#### MATERIAL FOR THIS TASK

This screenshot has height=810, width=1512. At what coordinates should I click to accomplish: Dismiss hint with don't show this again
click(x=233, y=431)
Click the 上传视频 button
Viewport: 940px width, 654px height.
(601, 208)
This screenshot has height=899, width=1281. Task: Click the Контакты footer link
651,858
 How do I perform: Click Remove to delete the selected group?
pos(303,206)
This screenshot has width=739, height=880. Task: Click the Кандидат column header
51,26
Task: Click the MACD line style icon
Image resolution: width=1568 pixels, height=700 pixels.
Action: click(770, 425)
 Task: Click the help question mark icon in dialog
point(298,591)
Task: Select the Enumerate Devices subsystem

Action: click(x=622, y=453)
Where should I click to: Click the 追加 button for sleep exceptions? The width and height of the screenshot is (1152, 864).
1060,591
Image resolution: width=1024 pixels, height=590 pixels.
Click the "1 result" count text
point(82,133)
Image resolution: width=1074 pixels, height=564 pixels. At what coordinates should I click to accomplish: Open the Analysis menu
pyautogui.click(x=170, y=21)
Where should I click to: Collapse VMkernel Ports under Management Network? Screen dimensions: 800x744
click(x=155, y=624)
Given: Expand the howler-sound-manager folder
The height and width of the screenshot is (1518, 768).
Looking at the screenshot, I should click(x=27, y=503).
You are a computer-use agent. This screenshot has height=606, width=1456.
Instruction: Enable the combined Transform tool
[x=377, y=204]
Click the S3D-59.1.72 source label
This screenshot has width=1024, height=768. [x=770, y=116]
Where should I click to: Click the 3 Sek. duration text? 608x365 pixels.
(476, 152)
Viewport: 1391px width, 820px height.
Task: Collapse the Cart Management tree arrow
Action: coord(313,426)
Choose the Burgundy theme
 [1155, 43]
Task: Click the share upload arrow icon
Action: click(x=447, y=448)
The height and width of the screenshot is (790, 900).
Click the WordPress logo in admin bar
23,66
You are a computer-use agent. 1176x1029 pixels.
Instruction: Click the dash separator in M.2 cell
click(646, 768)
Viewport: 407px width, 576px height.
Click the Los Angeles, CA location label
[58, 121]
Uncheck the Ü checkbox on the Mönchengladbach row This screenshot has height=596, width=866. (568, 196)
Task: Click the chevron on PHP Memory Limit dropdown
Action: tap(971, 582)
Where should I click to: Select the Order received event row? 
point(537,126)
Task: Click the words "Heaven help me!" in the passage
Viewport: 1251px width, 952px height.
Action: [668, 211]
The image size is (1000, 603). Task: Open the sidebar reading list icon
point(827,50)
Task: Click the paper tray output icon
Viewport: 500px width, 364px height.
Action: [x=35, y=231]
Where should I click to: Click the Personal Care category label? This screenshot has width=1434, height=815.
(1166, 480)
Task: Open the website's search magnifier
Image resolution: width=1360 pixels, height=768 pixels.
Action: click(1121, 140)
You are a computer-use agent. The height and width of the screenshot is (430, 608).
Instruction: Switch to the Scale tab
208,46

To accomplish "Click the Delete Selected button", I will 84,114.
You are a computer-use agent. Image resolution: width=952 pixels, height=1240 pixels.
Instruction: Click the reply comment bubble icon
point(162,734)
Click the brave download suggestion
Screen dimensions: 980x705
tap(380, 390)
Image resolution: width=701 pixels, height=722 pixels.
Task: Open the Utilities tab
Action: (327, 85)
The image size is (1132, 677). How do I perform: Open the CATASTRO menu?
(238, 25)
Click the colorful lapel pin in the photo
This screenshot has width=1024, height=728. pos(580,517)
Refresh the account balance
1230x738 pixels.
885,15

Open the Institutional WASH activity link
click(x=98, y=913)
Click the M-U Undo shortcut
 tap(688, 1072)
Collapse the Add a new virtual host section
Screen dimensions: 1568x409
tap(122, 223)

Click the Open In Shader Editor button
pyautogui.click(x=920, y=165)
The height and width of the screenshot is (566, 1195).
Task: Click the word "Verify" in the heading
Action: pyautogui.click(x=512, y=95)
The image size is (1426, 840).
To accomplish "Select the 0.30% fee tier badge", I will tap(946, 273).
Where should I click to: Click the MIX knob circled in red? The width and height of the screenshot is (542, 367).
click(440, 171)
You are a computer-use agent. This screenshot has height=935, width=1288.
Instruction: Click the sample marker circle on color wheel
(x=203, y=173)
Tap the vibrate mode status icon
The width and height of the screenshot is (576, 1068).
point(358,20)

########

Copy out all of the records verbatim.

This screenshot has height=810, width=1512. At what coordinates should I click to accomplish: Dismiss hint with don't show this again
click(x=233, y=431)
Click the 上传视频 button
Viewport: 940px width, 654px height.
(601, 208)
This screenshot has height=899, width=1281. Task: Click the Контакты footer link
651,858
 How do I perform: Click Remove to delete the selected group?
pos(303,206)
This screenshot has width=739, height=880. Task: Click the Кандидат column header
51,26
Task: Click the MACD line style icon
Image resolution: width=1568 pixels, height=700 pixels.
Action: click(770, 425)
 Task: Click the help question mark icon in dialog
point(298,591)
Task: Select the Enumerate Devices subsystem

Action: click(x=622, y=453)
Where should I click to: Click the 追加 button for sleep exceptions? The width and height of the screenshot is (1152, 864).
1060,591
Image resolution: width=1024 pixels, height=590 pixels.
Click the "1 result" count text
point(82,133)
Image resolution: width=1074 pixels, height=564 pixels. At what coordinates should I click to accomplish: Open the Analysis menu
pyautogui.click(x=170, y=21)
Where should I click to: Collapse VMkernel Ports under Management Network? Screen dimensions: 800x744
click(x=155, y=624)
Given: Expand the howler-sound-manager folder
The height and width of the screenshot is (1518, 768).
Looking at the screenshot, I should click(x=27, y=503).
You are a computer-use agent. This screenshot has height=606, width=1456.
Instruction: Enable the combined Transform tool
[x=377, y=204]
Click the S3D-59.1.72 source label
This screenshot has width=1024, height=768. [x=770, y=116]
Where should I click to: Click the 3 Sek. duration text? 608x365 pixels.
(476, 152)
Viewport: 1391px width, 820px height.
Task: Collapse the Cart Management tree arrow
Action: coord(313,426)
Choose the Burgundy theme
 [1155, 43]
Task: Click the share upload arrow icon
Action: click(x=447, y=448)
The height and width of the screenshot is (790, 900).
Click the WordPress logo in admin bar
23,66
You are a computer-use agent. 1176x1029 pixels.
Instruction: Click the dash separator in M.2 cell
click(646, 768)
Viewport: 407px width, 576px height.
Click the Los Angeles, CA location label
[58, 121]
Uncheck the Ü checkbox on the Mönchengladbach row This screenshot has height=596, width=866. (568, 196)
Task: Click the chevron on PHP Memory Limit dropdown
Action: tap(971, 582)
Where should I click to: Select the Order received event row? 
point(537,126)
Task: Click the words "Heaven help me!" in the passage
Viewport: 1251px width, 952px height.
Action: [668, 211]
The image size is (1000, 603). Task: Open the sidebar reading list icon
point(827,50)
Task: Click the paper tray output icon
Viewport: 500px width, 364px height.
Action: [x=35, y=231]
Where should I click to: Click the Personal Care category label? This screenshot has width=1434, height=815.
(1166, 480)
Task: Open the website's search magnifier
Image resolution: width=1360 pixels, height=768 pixels.
Action: click(1121, 140)
You are a computer-use agent. The height and width of the screenshot is (430, 608).
Instruction: Switch to the Scale tab
208,46

To accomplish "Click the Delete Selected button", I will 84,114.
You are a computer-use agent. Image resolution: width=952 pixels, height=1240 pixels.
Instruction: Click the reply comment bubble icon
point(162,734)
Click the brave download suggestion
Screen dimensions: 980x705
tap(380, 390)
Image resolution: width=701 pixels, height=722 pixels.
Task: Open the Utilities tab
Action: (327, 85)
The image size is (1132, 677). How do I perform: Open the CATASTRO menu?
(238, 25)
Click the colorful lapel pin in the photo
This screenshot has width=1024, height=728. pos(580,517)
Refresh the account balance
1230x738 pixels.
885,15

Open the Institutional WASH activity link
click(x=98, y=913)
Click the M-U Undo shortcut
 tap(688, 1072)
Collapse the Add a new virtual host section
Screen dimensions: 1568x409
tap(122, 223)

Click the Open In Shader Editor button
pyautogui.click(x=920, y=165)
The height and width of the screenshot is (566, 1195).
Task: Click the word "Verify" in the heading
Action: pyautogui.click(x=512, y=95)
The image size is (1426, 840).
To accomplish "Select the 0.30% fee tier badge", I will tap(946, 273).
Where should I click to: Click the MIX knob circled in red? The width and height of the screenshot is (542, 367).
click(440, 171)
You are a computer-use agent. This screenshot has height=935, width=1288.
Instruction: Click the sample marker circle on color wheel
(x=203, y=173)
Tap the vibrate mode status icon
The width and height of the screenshot is (576, 1068).
point(358,20)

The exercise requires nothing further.